August 2024—first meeting—Alec, Sharon and Bronya, standing, Yury and Roman seated.

Researcher 356066 contacted me through my registry at JewishGen, a website billed as “The Global Home for Jewish Genealogy.” Unbeknownst to me, that researcher named Yury was the great-grandson of my Granduncle Shmuel Murovanny.

In the infancy of JewishGen, I posted my ancestral family names and locations on the website. Only 349,990 researchers came between Yury and me.

On May 17, 2022, I posted a blog, “Here We Go Again,” at sharonmarkcohen.com. While reading it in preparation to send the written proof of our relationship to my newly surfaced cousin Yury, I choked up reading one particular paragraph, thinking that it must have been a premonition.

Bronislava (Bronya) with her mother, Rachil (Raya), and her brother Gregory Dorfman.

“Ten letters from Shmulik [Shmuel] and one from his son Leib, all penned 100 years ago, will certainly be something to discuss when we find their offspring. They’ll have a descriptive narrative of their ancestors … our ancestors, and their impoverished existence before WWII.”

While skeptical that this day would materialize, my motto, “patient perseverance,” paid off. The answer to my prayers for finding one of the two lost branches of our family began with that unexpected email I received from Yury in 2023.

The day Yury’s first note arrived we were in Ohio celebrating our granddaughter’s fourth birthday. Fortunately, my emails came along on my iPhone.

Scrap of paper from files of Bronya’s mother, Raya, about Bludoy cousins in Chudnov.

After the party, and tucking our granddaughter into bed, I sat reviewing my emails when suddenly I gulped. Never before in all the years listed on JewishGen have any questioners been able to make a firm connection.

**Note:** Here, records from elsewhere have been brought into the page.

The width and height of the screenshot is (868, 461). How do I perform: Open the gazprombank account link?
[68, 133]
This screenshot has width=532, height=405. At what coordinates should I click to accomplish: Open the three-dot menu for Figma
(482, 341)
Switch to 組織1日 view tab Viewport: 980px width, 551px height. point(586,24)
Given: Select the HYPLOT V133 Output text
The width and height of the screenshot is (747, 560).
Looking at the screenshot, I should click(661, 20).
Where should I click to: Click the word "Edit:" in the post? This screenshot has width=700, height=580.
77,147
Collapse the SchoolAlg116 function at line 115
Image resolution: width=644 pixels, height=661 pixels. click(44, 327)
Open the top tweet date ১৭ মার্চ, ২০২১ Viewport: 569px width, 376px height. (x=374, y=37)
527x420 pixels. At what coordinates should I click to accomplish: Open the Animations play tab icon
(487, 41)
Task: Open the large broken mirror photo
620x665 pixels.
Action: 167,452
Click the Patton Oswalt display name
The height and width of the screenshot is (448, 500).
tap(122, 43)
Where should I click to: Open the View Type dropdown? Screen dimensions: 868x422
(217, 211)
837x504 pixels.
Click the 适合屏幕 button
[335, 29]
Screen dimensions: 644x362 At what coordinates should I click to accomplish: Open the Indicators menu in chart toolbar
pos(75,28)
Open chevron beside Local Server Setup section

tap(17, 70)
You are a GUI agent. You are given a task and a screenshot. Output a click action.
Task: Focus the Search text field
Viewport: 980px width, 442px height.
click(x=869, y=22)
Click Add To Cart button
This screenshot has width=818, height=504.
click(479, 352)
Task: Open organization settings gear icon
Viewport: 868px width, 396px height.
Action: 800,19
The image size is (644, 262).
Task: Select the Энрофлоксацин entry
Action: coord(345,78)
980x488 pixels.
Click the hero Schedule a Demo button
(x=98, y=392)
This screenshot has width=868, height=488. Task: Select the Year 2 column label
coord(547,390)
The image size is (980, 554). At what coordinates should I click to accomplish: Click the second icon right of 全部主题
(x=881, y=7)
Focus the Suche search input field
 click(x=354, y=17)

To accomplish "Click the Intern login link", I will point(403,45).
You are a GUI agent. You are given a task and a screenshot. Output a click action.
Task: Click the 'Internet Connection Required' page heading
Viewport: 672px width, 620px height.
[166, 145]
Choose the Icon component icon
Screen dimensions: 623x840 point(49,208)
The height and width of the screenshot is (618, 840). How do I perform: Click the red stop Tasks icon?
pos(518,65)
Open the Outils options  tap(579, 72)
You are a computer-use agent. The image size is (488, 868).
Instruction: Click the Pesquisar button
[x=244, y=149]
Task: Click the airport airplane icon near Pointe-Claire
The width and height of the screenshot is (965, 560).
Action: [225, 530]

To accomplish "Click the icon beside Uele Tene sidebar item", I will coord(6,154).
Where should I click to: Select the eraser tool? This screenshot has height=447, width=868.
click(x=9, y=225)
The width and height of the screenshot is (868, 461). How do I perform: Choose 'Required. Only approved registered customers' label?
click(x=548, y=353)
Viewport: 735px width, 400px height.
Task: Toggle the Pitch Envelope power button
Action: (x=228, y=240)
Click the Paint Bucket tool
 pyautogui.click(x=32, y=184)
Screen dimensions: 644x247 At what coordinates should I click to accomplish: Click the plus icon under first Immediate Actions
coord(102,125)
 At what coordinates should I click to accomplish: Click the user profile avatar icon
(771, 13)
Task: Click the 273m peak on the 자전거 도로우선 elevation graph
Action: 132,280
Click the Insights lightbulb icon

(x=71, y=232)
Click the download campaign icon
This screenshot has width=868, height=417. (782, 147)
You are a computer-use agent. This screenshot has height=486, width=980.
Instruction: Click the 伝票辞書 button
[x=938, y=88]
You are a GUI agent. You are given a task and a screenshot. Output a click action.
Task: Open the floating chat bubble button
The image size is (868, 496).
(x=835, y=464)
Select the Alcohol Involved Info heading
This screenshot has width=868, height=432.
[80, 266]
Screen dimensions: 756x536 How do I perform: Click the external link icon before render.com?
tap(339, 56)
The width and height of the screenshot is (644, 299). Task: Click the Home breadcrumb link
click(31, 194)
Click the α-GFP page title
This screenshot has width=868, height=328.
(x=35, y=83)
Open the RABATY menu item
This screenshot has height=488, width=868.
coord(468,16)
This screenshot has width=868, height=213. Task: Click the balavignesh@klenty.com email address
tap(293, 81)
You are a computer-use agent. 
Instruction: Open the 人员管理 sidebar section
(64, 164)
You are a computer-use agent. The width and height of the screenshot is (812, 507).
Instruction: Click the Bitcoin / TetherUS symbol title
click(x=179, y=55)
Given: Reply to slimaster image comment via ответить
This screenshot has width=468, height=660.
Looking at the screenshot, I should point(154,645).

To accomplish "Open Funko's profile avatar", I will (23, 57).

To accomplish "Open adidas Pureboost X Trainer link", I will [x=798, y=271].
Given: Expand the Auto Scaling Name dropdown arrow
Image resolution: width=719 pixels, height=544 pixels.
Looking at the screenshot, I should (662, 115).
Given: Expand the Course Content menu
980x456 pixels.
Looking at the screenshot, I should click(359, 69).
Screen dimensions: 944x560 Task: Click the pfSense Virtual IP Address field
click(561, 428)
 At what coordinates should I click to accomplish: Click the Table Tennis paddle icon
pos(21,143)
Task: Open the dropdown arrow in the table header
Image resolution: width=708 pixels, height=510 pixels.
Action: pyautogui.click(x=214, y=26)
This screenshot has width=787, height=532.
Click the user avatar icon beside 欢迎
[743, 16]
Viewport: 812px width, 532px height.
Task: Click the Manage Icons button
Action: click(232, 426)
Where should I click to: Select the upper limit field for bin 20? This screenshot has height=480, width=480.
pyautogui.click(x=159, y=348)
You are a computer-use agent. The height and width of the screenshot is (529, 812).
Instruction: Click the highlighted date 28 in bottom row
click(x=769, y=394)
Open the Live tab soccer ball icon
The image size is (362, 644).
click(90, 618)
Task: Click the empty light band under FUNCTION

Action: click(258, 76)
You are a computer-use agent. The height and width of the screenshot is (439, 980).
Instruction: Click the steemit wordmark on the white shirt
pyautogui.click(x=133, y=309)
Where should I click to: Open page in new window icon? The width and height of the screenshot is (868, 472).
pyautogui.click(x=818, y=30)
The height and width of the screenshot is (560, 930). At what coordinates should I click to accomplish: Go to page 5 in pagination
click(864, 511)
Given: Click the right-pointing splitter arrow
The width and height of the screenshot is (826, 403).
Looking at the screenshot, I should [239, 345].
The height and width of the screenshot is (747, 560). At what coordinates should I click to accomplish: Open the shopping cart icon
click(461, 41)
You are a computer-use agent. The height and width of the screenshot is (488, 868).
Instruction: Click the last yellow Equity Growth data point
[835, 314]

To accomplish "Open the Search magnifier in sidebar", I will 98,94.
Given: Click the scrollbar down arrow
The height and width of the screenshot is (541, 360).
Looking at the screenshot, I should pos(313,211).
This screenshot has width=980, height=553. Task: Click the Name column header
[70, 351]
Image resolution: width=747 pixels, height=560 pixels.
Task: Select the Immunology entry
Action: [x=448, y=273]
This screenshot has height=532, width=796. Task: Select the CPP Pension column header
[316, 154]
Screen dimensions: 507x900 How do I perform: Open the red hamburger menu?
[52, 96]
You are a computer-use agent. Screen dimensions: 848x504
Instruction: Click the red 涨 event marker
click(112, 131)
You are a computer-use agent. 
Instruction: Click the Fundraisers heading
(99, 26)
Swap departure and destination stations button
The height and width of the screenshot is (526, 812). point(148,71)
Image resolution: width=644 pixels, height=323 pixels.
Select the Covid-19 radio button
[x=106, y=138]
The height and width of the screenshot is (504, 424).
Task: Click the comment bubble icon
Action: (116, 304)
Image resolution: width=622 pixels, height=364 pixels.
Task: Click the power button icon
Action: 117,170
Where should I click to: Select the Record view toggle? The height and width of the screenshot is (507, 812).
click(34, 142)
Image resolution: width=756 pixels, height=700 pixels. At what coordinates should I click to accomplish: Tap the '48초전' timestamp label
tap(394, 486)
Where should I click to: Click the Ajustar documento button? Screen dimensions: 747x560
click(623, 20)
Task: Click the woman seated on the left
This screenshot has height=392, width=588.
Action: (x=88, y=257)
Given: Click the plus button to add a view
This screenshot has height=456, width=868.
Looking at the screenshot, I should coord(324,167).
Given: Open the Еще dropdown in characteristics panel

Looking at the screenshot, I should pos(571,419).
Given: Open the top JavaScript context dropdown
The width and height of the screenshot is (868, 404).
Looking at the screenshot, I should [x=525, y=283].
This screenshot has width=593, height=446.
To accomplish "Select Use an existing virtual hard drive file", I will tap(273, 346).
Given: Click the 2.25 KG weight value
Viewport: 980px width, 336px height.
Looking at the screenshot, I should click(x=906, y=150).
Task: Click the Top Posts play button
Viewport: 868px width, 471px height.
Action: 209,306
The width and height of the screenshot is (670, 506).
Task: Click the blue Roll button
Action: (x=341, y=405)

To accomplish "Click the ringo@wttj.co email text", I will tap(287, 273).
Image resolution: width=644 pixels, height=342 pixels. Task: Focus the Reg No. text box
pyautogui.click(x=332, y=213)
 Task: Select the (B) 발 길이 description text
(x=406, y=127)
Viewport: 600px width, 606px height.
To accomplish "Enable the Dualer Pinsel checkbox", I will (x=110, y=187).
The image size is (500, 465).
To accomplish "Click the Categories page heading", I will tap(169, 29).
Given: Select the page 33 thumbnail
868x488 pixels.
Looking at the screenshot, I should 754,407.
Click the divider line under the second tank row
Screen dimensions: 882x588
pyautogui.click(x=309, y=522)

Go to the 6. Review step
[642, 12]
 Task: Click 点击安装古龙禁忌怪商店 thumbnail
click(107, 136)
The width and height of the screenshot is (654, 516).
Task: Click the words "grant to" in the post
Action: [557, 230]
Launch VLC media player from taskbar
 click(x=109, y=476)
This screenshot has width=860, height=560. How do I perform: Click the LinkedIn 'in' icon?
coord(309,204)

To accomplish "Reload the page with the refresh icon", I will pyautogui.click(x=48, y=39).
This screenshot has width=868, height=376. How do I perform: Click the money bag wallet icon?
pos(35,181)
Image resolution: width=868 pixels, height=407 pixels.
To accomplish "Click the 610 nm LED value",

This time was different.

Yury posted all the matching details I had been seeking for decades. For over 35 years, I researched, found and met members of all but two branches of my grandfather’s large family.

An old cookie tin, stashed at the bottom of my aunt’s food pantry, held our family history. Included were letters from my Granduncle Shmuel, Yury’s great-grandfather, who remained in Ukraine for his entire life.

The background of the original family name “Murovanny,” which Shmuel used when signing that treasure chest of letters, was only explained by my cousin Alexey within the past year. Alexey, born and bred in Charkov, Ukraine, and now residing in Germany, had a close relationship with his paternal grandmother—a first cousin to my father.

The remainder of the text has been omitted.